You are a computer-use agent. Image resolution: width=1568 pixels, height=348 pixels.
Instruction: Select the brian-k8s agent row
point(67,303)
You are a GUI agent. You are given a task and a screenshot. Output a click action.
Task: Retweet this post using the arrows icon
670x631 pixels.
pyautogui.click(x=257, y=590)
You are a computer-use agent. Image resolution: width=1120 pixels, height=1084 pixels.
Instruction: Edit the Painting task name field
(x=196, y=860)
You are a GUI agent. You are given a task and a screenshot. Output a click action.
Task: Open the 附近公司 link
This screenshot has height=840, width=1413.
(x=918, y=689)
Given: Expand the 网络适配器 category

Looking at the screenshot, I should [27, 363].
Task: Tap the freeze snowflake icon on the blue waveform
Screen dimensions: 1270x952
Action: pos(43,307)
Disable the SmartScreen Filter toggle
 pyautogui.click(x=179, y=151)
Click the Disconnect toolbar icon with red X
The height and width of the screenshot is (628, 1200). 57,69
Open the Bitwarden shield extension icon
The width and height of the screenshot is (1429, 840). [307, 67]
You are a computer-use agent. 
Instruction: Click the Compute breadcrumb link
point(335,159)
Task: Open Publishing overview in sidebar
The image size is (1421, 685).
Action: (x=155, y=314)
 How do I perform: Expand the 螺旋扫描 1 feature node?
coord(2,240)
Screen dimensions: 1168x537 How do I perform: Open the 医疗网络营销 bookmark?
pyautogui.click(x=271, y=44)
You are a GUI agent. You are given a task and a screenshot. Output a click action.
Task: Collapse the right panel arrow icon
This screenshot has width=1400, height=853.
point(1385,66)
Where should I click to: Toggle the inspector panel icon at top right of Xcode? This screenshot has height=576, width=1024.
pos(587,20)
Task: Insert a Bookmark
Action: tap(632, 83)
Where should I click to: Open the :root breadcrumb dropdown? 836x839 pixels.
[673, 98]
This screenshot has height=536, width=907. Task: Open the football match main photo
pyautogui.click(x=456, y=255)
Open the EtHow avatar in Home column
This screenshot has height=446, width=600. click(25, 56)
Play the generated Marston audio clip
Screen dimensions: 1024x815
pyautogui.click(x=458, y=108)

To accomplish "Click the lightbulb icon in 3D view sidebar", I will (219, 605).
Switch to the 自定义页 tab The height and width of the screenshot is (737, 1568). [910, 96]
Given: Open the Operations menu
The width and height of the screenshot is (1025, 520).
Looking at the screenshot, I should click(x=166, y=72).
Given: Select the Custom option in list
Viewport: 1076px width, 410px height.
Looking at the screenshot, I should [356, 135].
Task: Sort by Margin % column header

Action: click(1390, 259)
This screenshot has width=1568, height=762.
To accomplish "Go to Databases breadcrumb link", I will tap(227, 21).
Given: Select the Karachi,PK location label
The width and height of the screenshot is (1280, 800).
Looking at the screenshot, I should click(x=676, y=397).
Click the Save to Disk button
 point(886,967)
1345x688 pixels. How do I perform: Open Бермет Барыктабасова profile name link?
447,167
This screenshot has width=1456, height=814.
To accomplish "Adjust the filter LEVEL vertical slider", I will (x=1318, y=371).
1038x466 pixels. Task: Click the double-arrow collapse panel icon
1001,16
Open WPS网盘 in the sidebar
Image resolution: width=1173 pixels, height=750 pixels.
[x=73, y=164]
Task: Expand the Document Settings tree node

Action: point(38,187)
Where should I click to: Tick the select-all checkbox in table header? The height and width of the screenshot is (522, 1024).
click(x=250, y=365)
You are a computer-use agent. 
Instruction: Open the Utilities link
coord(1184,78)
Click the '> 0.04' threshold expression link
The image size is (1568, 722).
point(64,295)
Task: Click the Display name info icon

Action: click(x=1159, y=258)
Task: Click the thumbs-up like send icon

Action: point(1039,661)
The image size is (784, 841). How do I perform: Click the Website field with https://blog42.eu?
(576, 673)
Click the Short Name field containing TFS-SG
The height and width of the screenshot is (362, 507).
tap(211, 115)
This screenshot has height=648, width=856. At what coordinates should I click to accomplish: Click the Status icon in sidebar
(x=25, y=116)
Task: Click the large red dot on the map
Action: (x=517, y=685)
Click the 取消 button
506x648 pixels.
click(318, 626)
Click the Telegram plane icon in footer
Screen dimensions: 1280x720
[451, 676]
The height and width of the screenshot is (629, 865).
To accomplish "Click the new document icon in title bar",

--

▶ **TASK GOAL**:
Can you return verbatim the lines above, from the line containing "This screenshot has height=648, width=856." up to and including the line containing "Action: (x=517, y=685)"?

▶ **THE OUTPUT**:
This screenshot has height=648, width=856. At what coordinates should I click to accomplish: Click the Status icon in sidebar
(x=25, y=116)
Task: Click the large red dot on the map
Action: (x=517, y=685)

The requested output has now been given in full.